In traditional software rollouts, 5-10% adoption was considered good for legal firms. With Lorra, adoption rates are “increasingly hitting numbers like 70-80%,” driven by lawyers actively seeking access to these tools [00:12:57]. This indicates a strong demand for effective AI solutions.

Lorra’s Strategic Advantages

Lorra’s journey began in the Nordics, a smaller market that allowed the company to “eat our way to become a bit of a bigger fish” before expanding globally, including to the US [00:09:00]. This approach allowed them to become “enterprise ready” before entering new markets [00:11:52].

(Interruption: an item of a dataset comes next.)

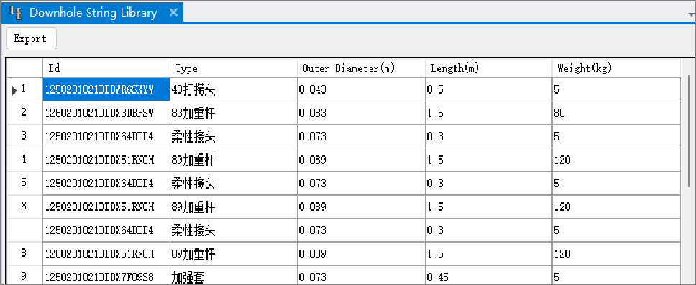This screenshot has width=696, height=285.
Task: Click the Length(m) column header
Action: [488, 68]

Being a “fast second mover” enabled Lorra to observe what was working and not working for others [00:09:43]. While many initial AI companies focused on training their own LLMs, Lorra prioritized building an “application layer” that users would be excited about, especially given their initial limited funding [00:09:50]. Their non-legal background also fostered humility and attentiveness to client needs [00:10:19].

Product Development and Architecture

A key challenge in AI application development is balancing immediate customer value with the rapidly evolving capabilities of models [00:13:31]. Lorra’s philosophy is: “if it’s something that the AI labs are going to build and at some point make available to builders like us, then we should not build it” [00:14:24]. This approach aims to build a flexible system where functionality improves as underlying models advance [00:14:38].

Model Pricing and Usage

While early expectations were that LLM prices would continuously decrease, newer, more capable models (like 03 for legal work) are often more expensive [00:19:53]. Lorra employs “classification algorithms and model pickers” to choose the best model for a given task, balancing cost and performance [00:20:29]. The ideal pricing model may evolve from seat-based to a platform fee with a usage element [00:19:38].

The “hardest part” of building these products is prioritizing among “a hundred different things” that offer high value and ensuring they form a “cohesive platform” rather than a “Frankenstein monster” [00:17:31].

Infrastructure and Modality

Lorra leverages tool-calling or “MCP” to enable its AI to access external tools, such as redlining documents or integrating with client-specific CRMs, knowledge databases, or template sets [00:20:57]. This significantly expands the scope of what the AI can accomplish [00:21:34].

Regarding AI application “modes,” Lorra aims to be a system of record and a central platform for collaboration and direct client interaction, similar to Figma in design [00:21:50]. This shifts the traditional legal workflow which has been heavily reliant on Microsoft Word, Outlook, and document management systems [00:22:40].

Looking ahead, multimodal use cases like voice and audio transcripts are exciting. For instance, uploading deposition audio files, transcribing them, and interrogating them as documents could automate tasks previously requiring manual notation [00:41:00].

The Future Lawyer

The impact of AI on education and legal careers is profound. Law firms are rethinking how they upskill and train new associates [00:41:48].

Essential Skills for Future Lawyers

Instead of hiring “underconfident overachievers that are… good at following instructions,” firms will increasingly need “entrepreneurial, creative people who maybe challenge the existing ways things have been done” [00:42:21]. The future lawyer will effectively be a “manager from day one of a bunch of AI agents,” requiring a different skill set than traditional diligence [00:43:06]. Every individual will need to “augment themselves” with AI [00:43:21].

Lorra collaborates with law firms and legal professionals to build this future [00:43:59].